Question answered: What would I do in PeaceCorps

In response to ‘s question in my interview me post:

Say you *did* end up joining the Peace Corps…where would you like to go, and what would you hope to be doing?

That is an interesting question. When I think about the Peace Corps, I primarily think about what I’d get out of it: Foreign Language fluency, experiences I might not otherwise have, an enforced slowdown on many parts of my life.

But what I would hope to put into it is a trickier thing. I’m a good teacher (it’s the work I’ve most enjoyed in the past, too, but that’s a different question). I could teach math and basic science, economics, other debatably useful things in a subsistence agricultural economy. I could do some manual labor, though probably no more than a native. In terms of where their needs are, I feel I am poorly matched.
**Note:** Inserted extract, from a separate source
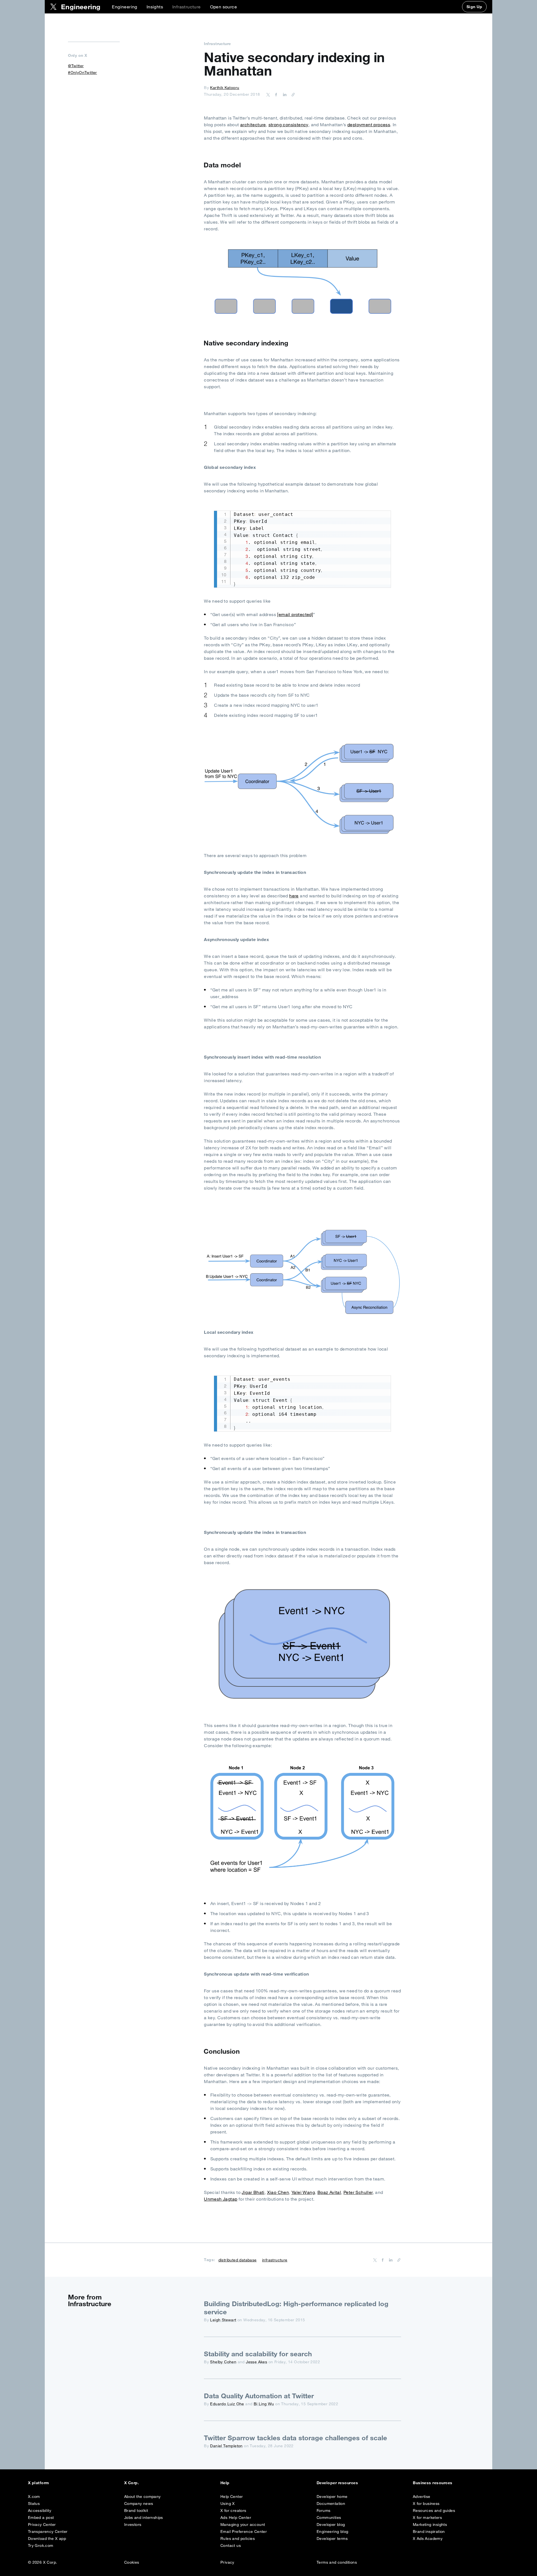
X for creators (233, 2510)
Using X (227, 2503)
My economic development prof (with much real world experience) suggests that what’s needed most in developing nations is a) human capital development, particularly the sorts of institutional arrangements whereby one is individually rewarded for doing a good job (yay, capitalism), and education; and b) agricultural development, so that they produce food more efficiently, thereby freeing up labor for other activities.
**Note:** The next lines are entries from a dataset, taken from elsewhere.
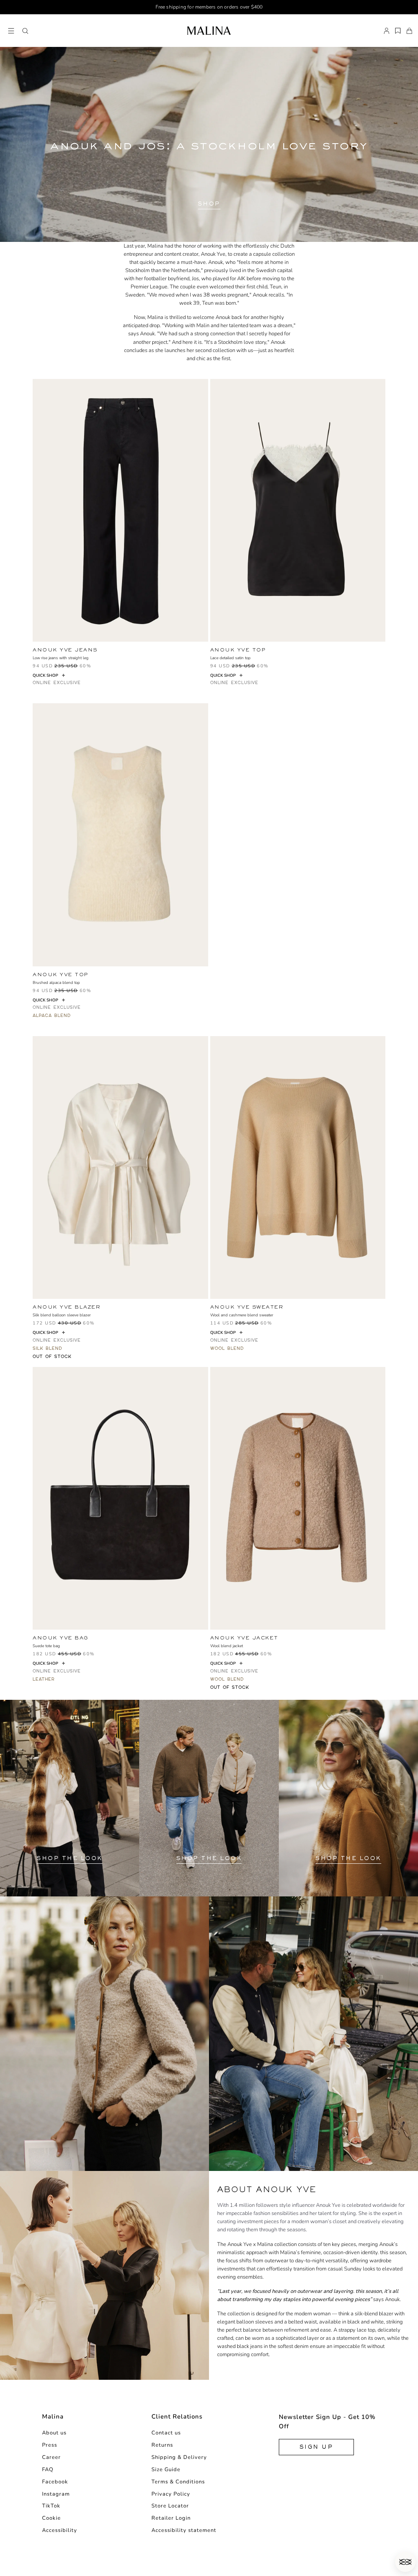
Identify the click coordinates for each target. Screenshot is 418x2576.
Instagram (56, 2494)
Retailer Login (171, 2518)
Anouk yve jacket (244, 1638)
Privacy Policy (170, 2494)
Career (51, 2457)
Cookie (51, 2518)
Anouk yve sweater (247, 1307)
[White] (37, 1356)
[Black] (37, 682)
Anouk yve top (238, 650)
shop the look (69, 1858)
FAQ (47, 2469)
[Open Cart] (409, 31)
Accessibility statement (183, 2530)
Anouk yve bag (61, 1638)
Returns (162, 2445)
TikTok (51, 2506)
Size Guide (165, 2469)
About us (54, 2432)
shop (209, 204)
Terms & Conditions (178, 2481)
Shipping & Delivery (179, 2457)
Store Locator (170, 2506)
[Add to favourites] (205, 649)
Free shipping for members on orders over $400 (209, 7)
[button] (25, 31)
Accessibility (59, 2530)
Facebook (55, 2481)
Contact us (166, 2432)
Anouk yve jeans (65, 650)
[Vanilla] (37, 1015)
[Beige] (215, 1348)
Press (49, 2445)
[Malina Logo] (209, 30)
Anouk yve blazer (66, 1307)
I’m not sure my current skillset (heavily focused in abstract knowledge) would be greatly helpful, so your question, which I’d been asking myself before you ever asked it, is another big stumbling block for me actually signing on.
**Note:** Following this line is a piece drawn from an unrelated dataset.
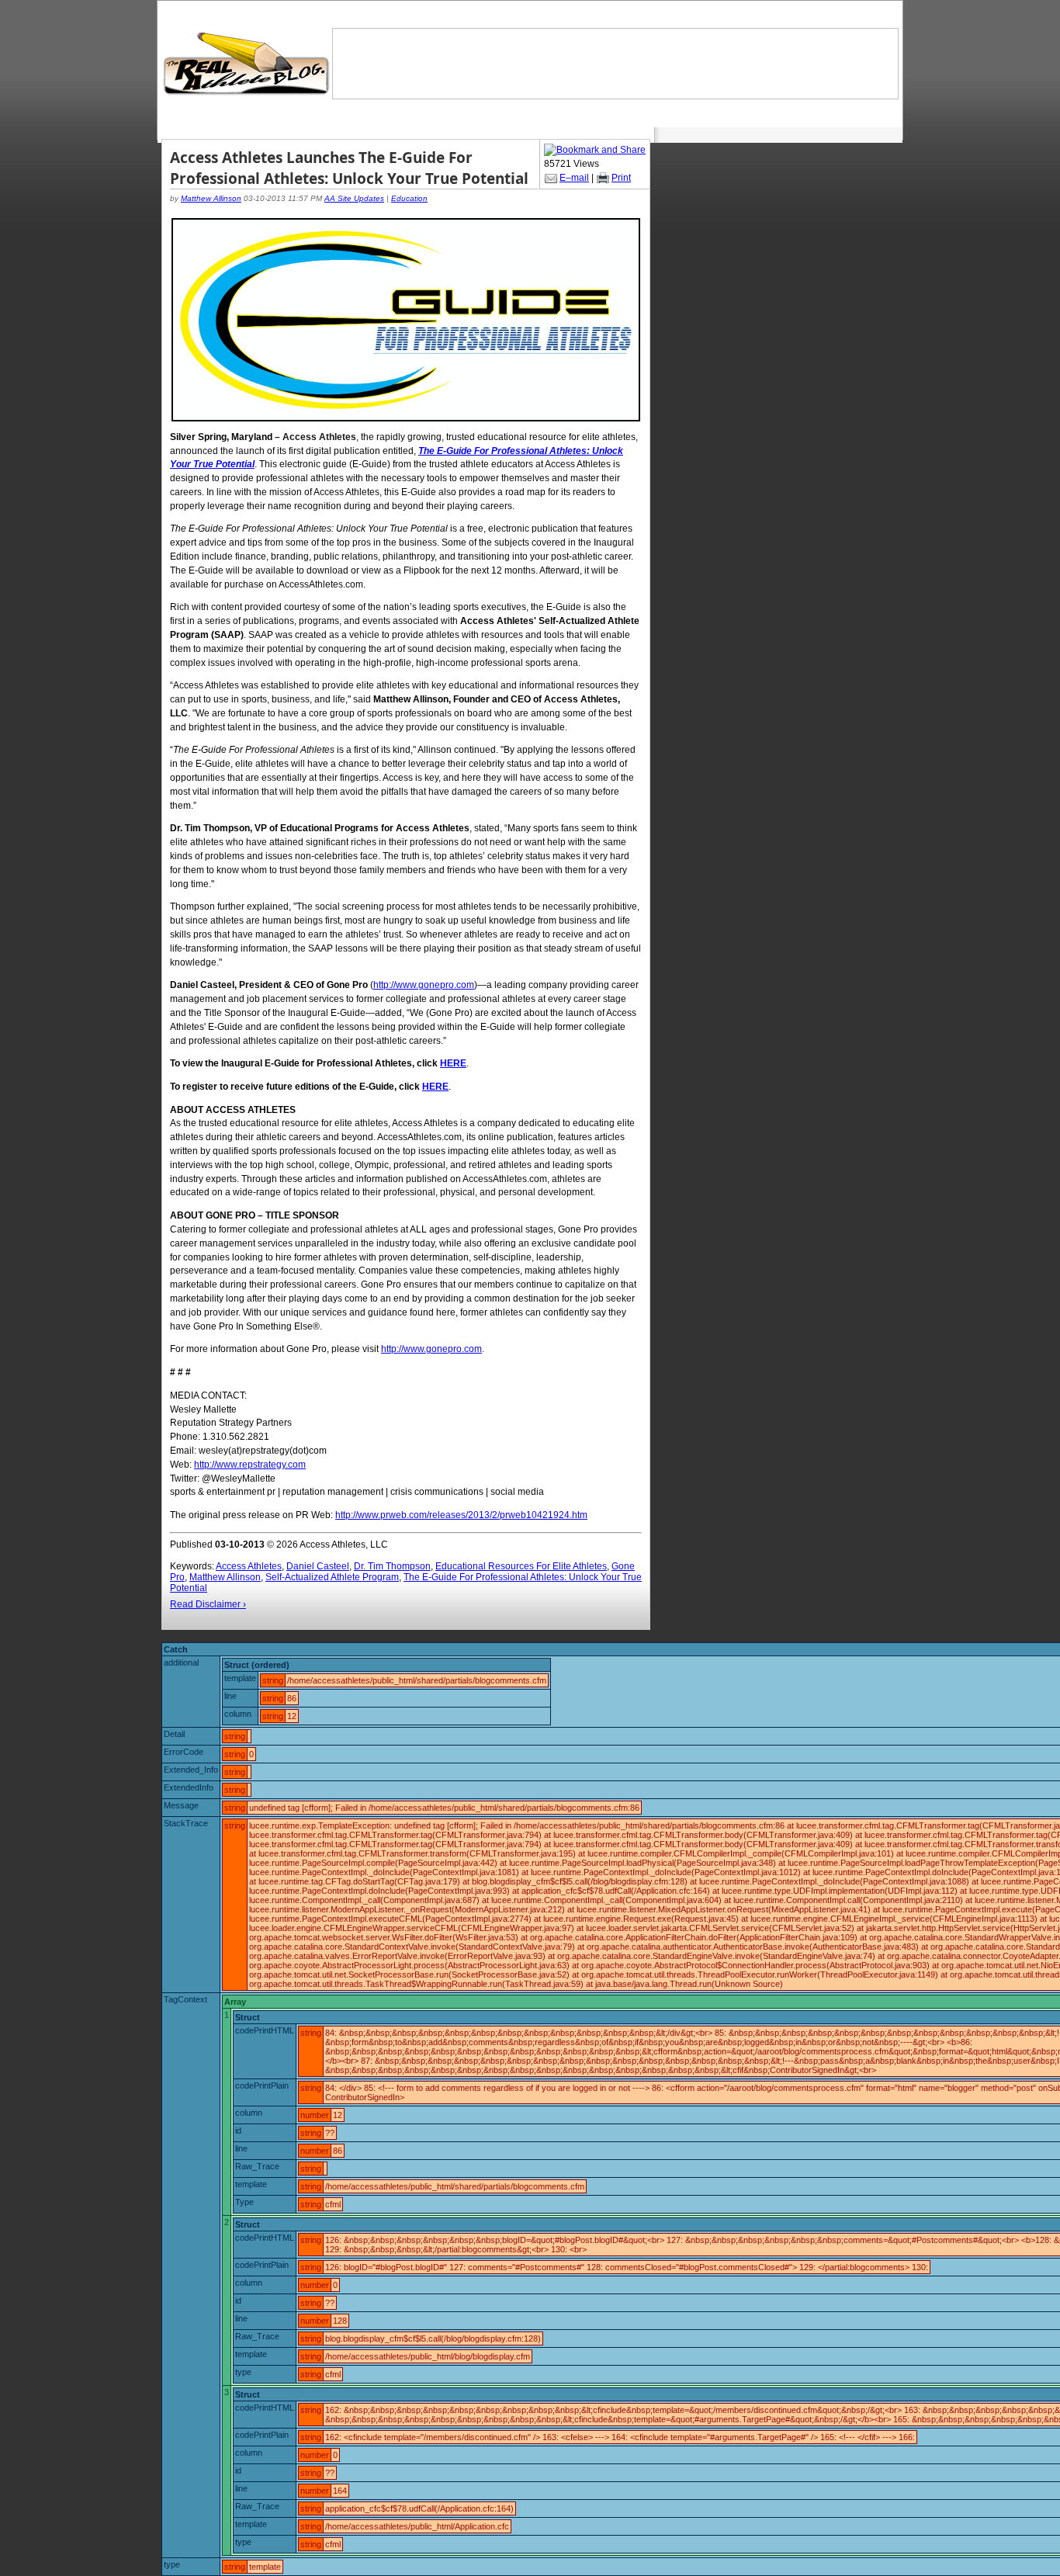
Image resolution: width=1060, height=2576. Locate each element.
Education (409, 198)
In terms of where I’d want to go? Africa or South America is where I’d see myself going. After 2 years, I’m sure I’d experience a change in my current comparative lack of attraction to Latinos or Blacks, and I’m not sure that’s a good thing. I don’t suspect that most of the places I’d be going would be homo hospitable. I don’t suspect they’d be vegan hospitable. I also have fears for my recently discovered medical condition, and possible relapses requiring surgery. And going to the HIV entrenched subsaharan africa would likely put San Fran as “ground zero” for AIDS in a very different perspective. Having only slightly more global awareness than the average American, my expectations for Latin America v Subsaharan Africa are not well differentiated in my mind, let alone significant distinctions between the countries that the peace corps would consider sending anyone let. (Somehow, I doubt Rwanada is going tc be getting many peace corps people).